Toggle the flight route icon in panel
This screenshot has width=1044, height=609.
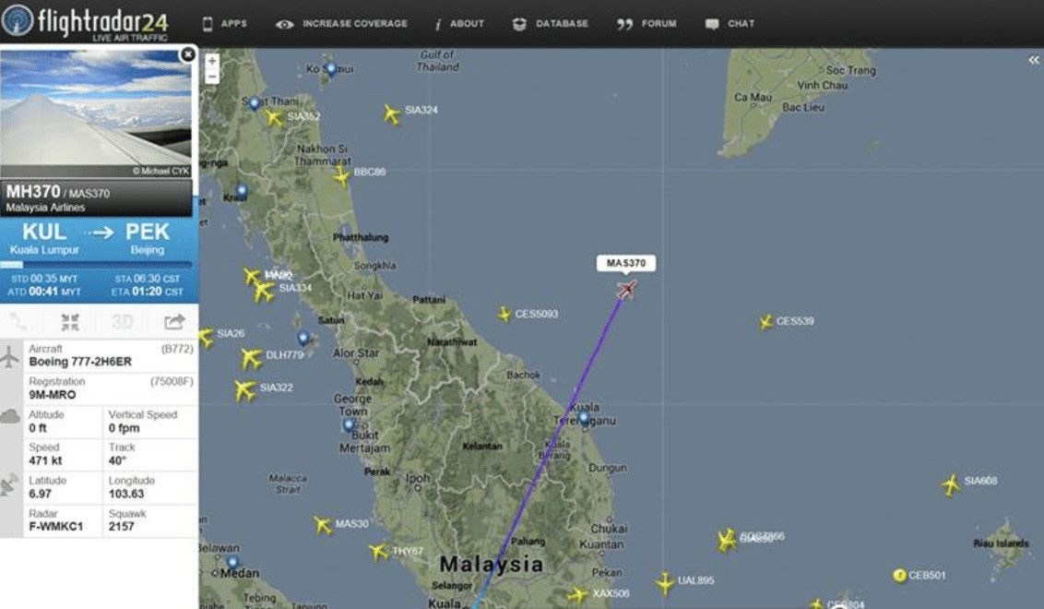pyautogui.click(x=18, y=322)
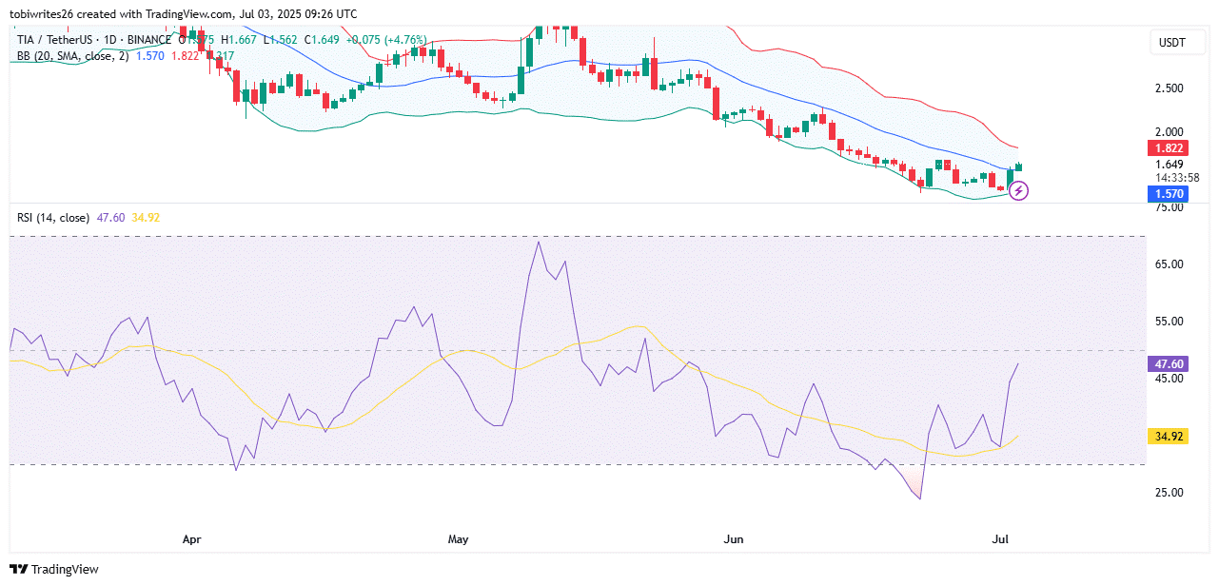Click the blue 1.570 basis price tag
This screenshot has height=586, width=1219.
click(1170, 194)
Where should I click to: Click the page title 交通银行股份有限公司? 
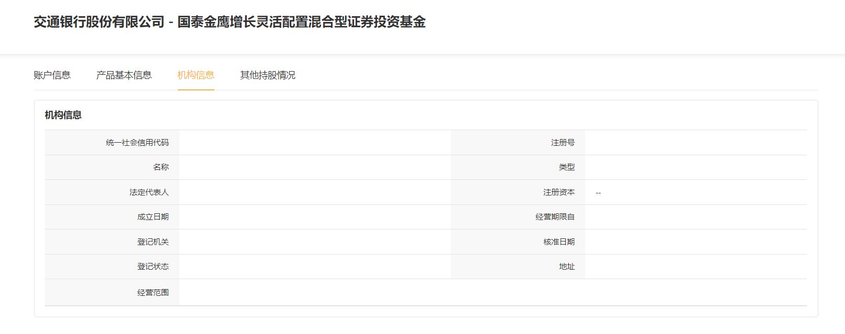99,22
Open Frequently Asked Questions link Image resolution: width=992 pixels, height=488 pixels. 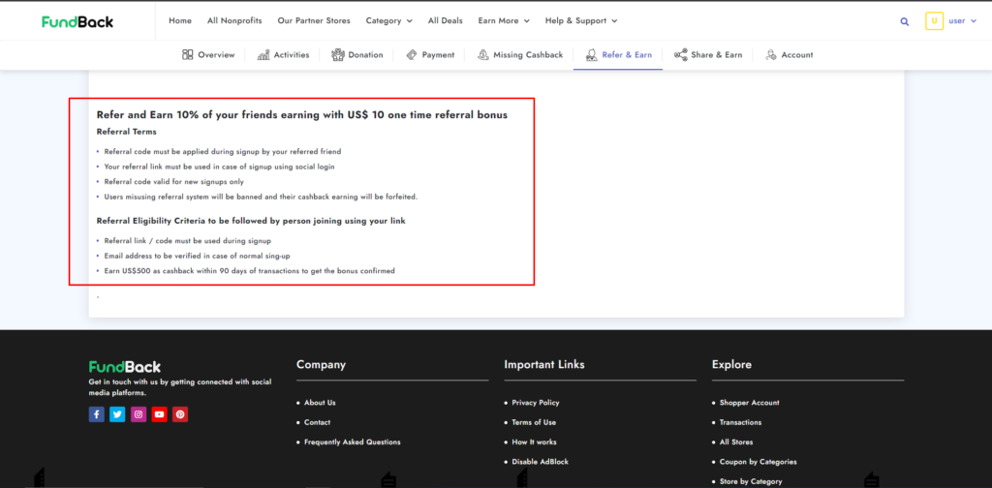pyautogui.click(x=352, y=442)
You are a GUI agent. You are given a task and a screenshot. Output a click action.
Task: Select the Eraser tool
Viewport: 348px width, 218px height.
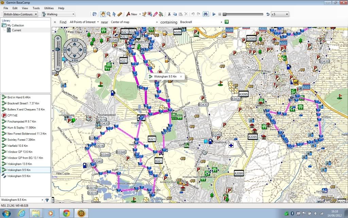[155, 14]
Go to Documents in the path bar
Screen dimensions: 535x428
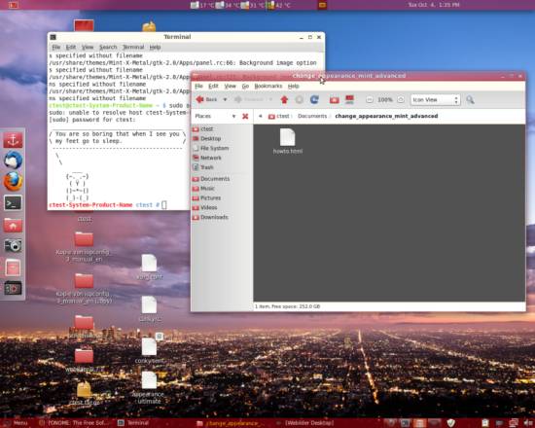[x=312, y=116]
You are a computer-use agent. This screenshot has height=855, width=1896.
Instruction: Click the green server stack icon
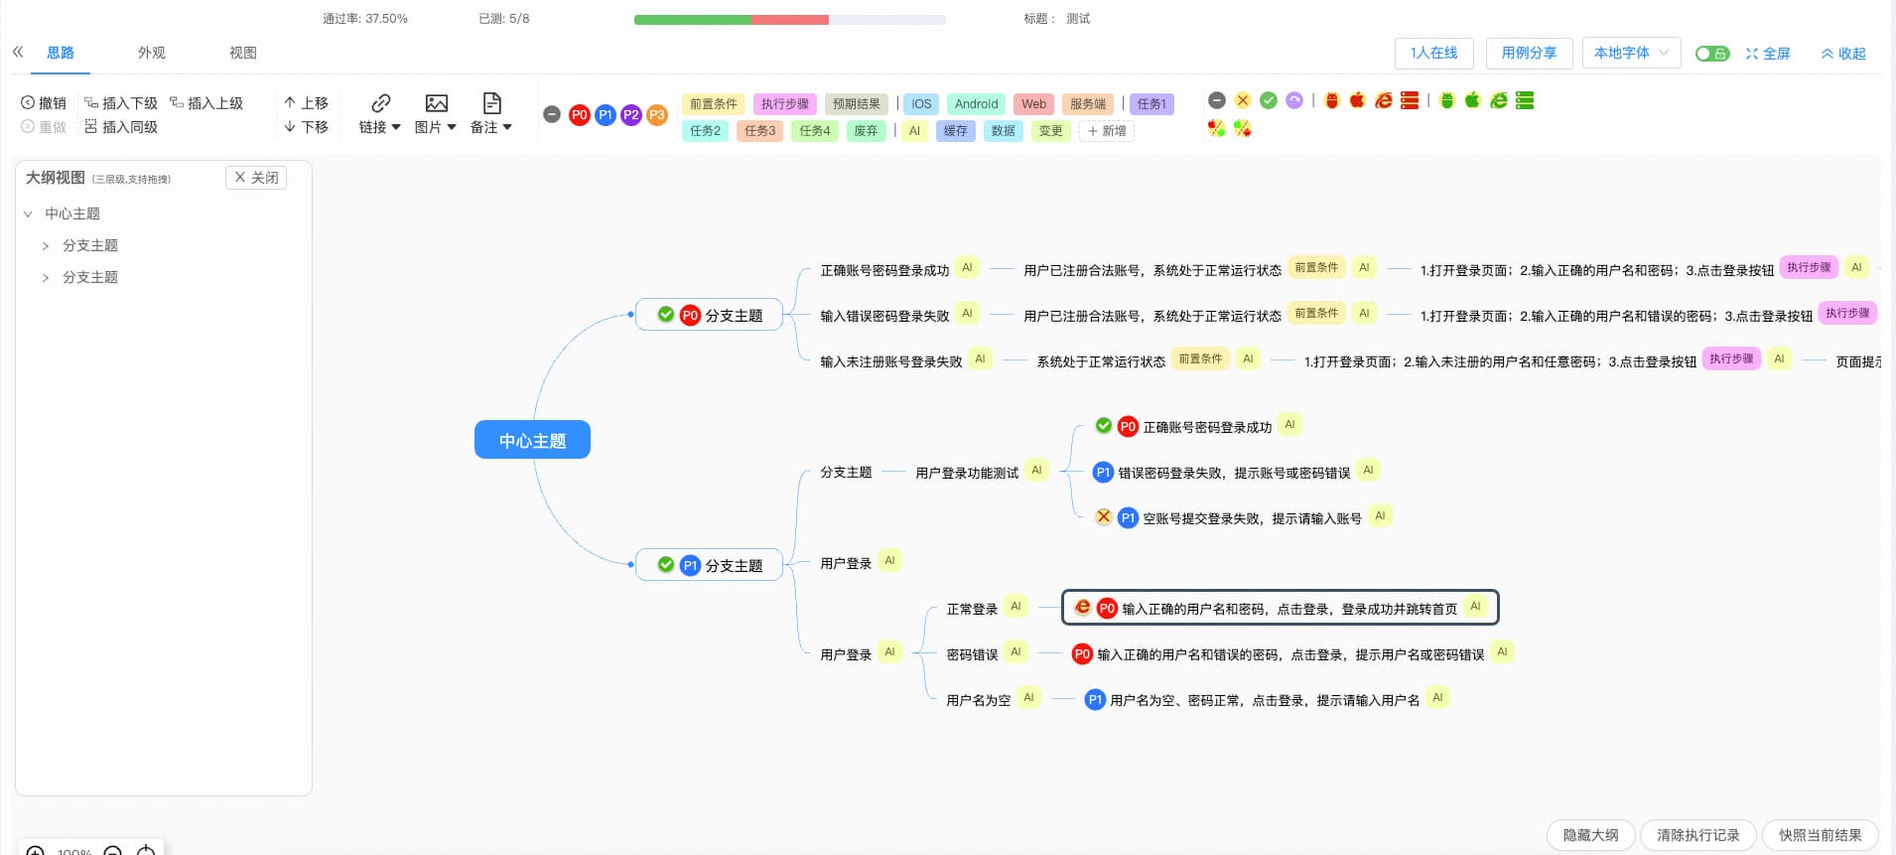(x=1525, y=100)
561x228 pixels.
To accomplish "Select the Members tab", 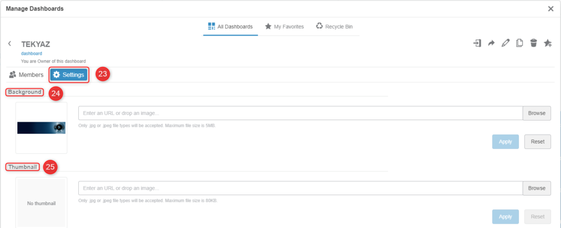I will tap(26, 75).
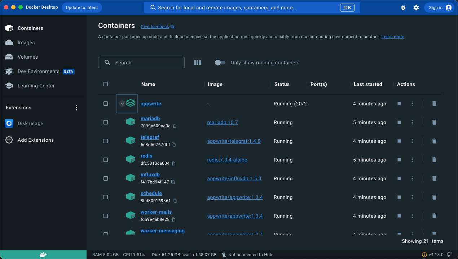
Task: Open the Settings gear icon
Action: pyautogui.click(x=416, y=8)
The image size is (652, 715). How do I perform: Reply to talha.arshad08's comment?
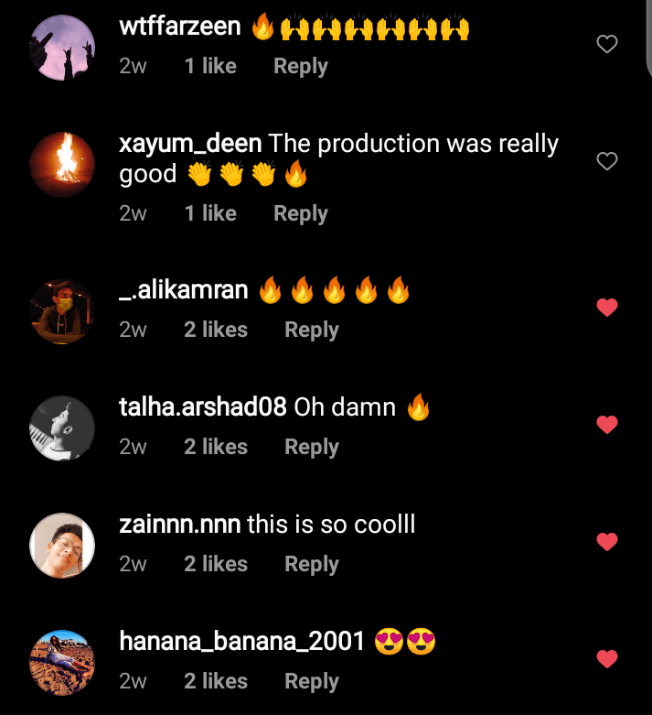312,447
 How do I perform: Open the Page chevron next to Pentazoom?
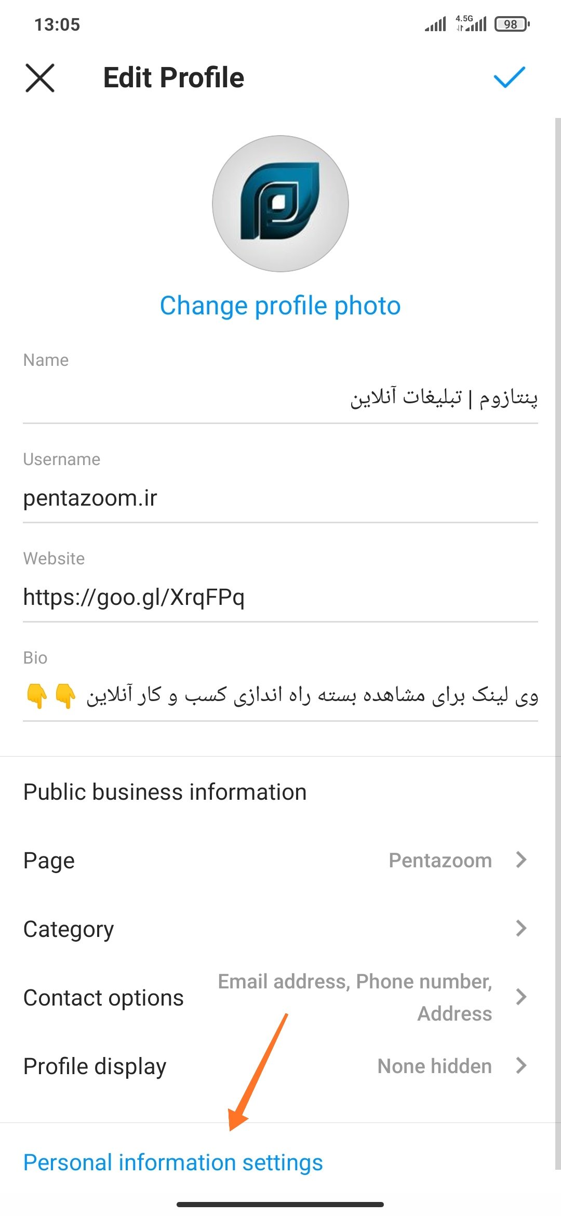point(521,860)
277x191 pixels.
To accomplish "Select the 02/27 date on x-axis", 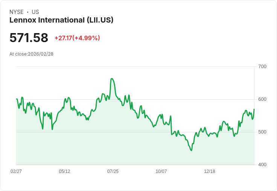I will 16,171.
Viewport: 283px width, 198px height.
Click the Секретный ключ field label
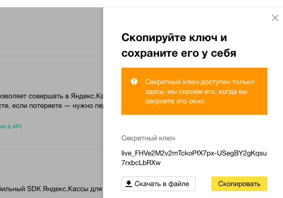(148, 138)
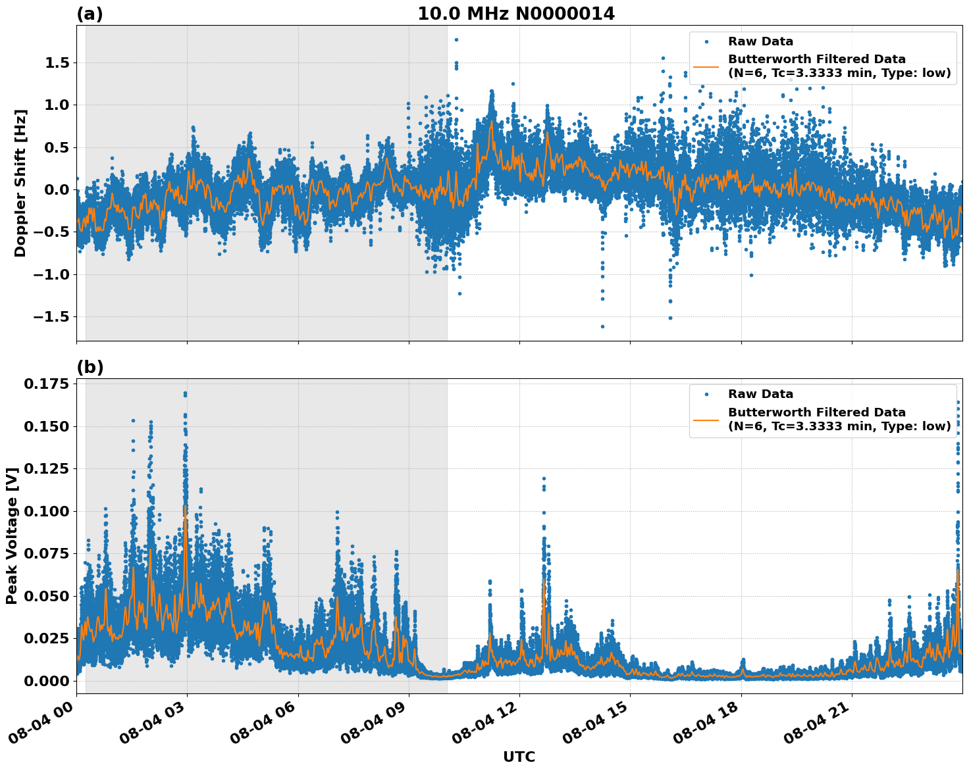969x771 pixels.
Task: Select the Raw Data dot marker in panel (b)
Action: click(x=706, y=393)
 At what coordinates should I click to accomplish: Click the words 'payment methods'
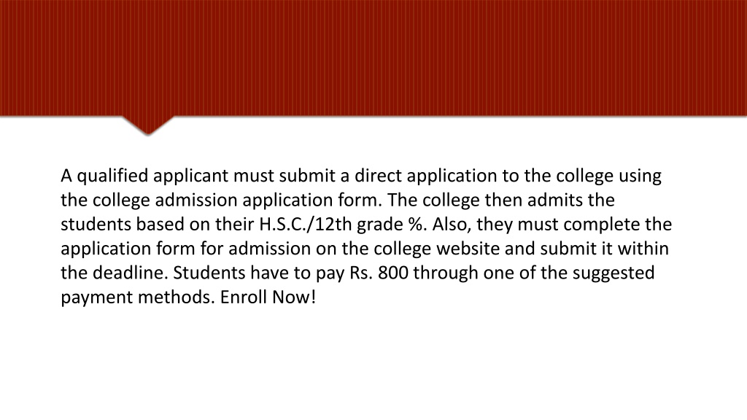pos(137,298)
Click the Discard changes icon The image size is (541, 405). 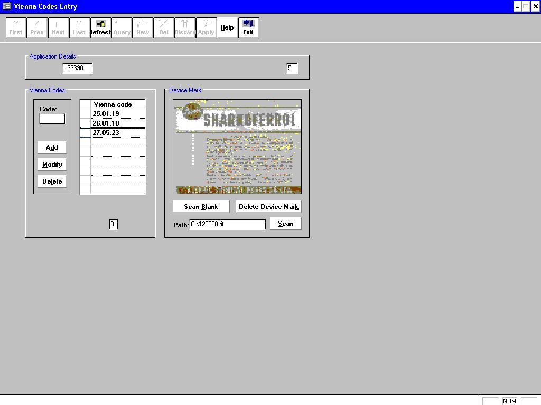click(x=185, y=27)
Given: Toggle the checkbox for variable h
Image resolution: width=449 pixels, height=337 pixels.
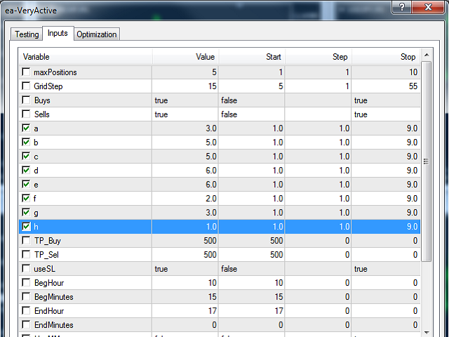Looking at the screenshot, I should pyautogui.click(x=26, y=227).
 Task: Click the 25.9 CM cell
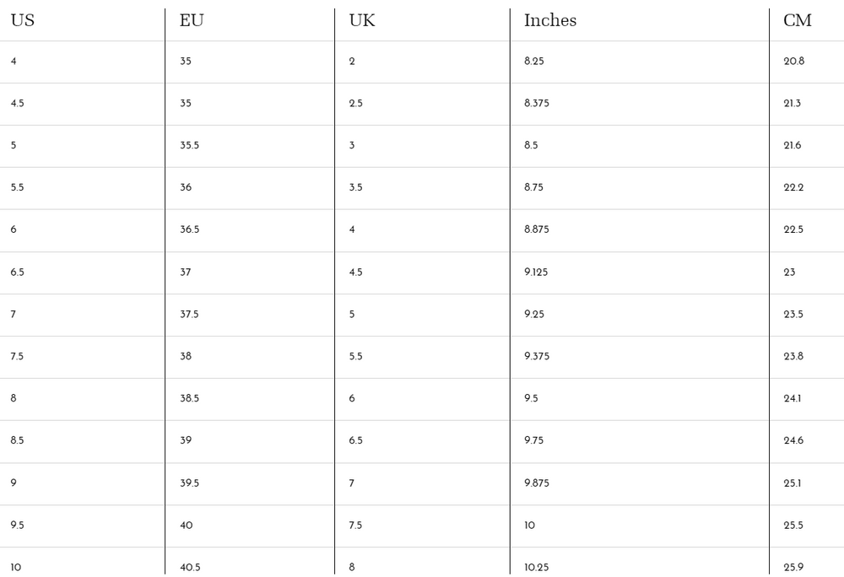794,568
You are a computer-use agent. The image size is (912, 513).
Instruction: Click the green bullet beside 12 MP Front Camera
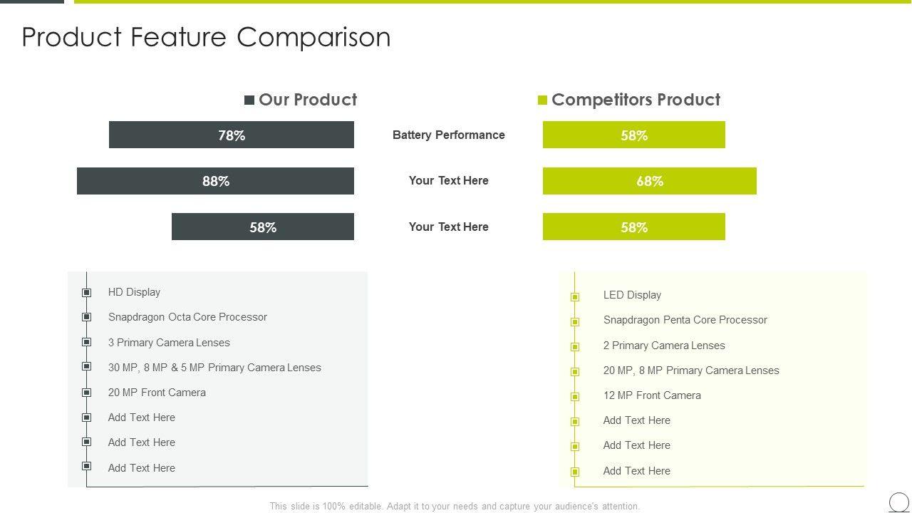(x=575, y=397)
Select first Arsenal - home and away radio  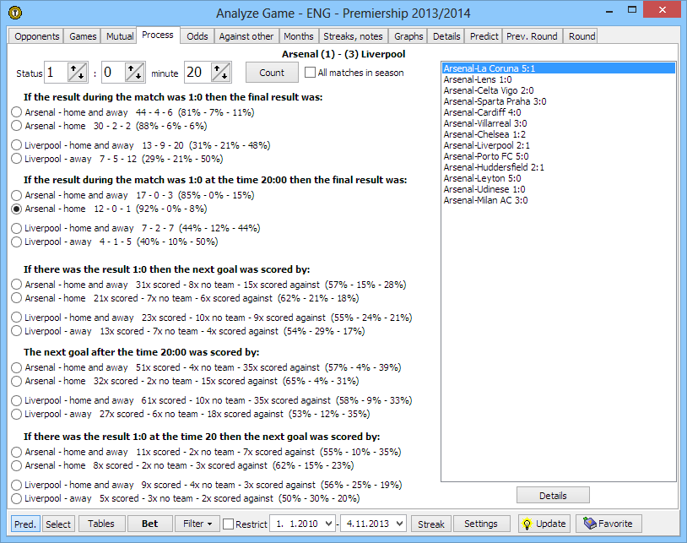coord(16,112)
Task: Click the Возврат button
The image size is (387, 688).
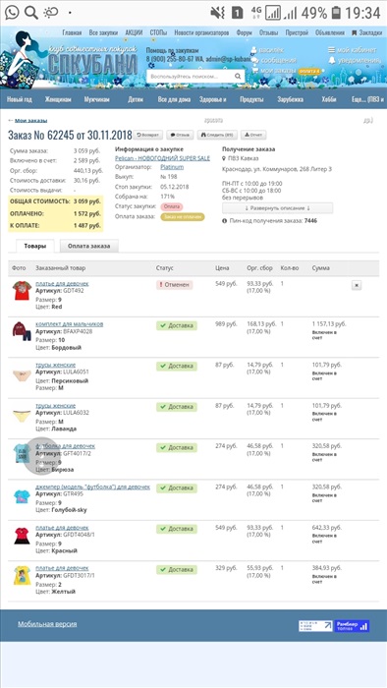Action: point(148,136)
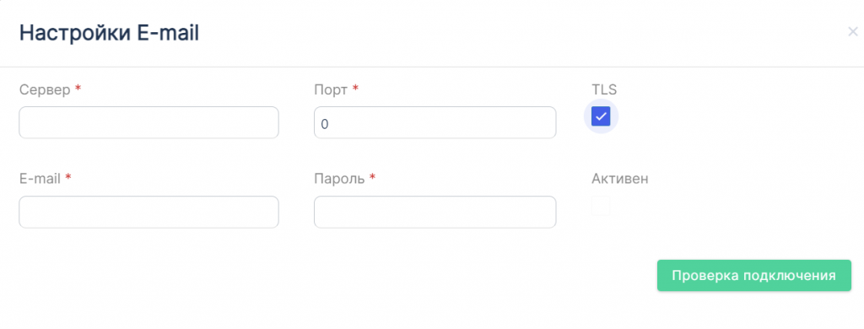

> **ACTIVITY**
Go through the listing and copy each line that includes the string "agent".

> **RESPONSE TO THIS EXERCISE**
You are a GUI agent. You are given a task and a screenshot. Output a click action.
You are a computer-use agent. This screenshot has height=855, width=1896.
You are a computer-use agent. The image size is (912, 513).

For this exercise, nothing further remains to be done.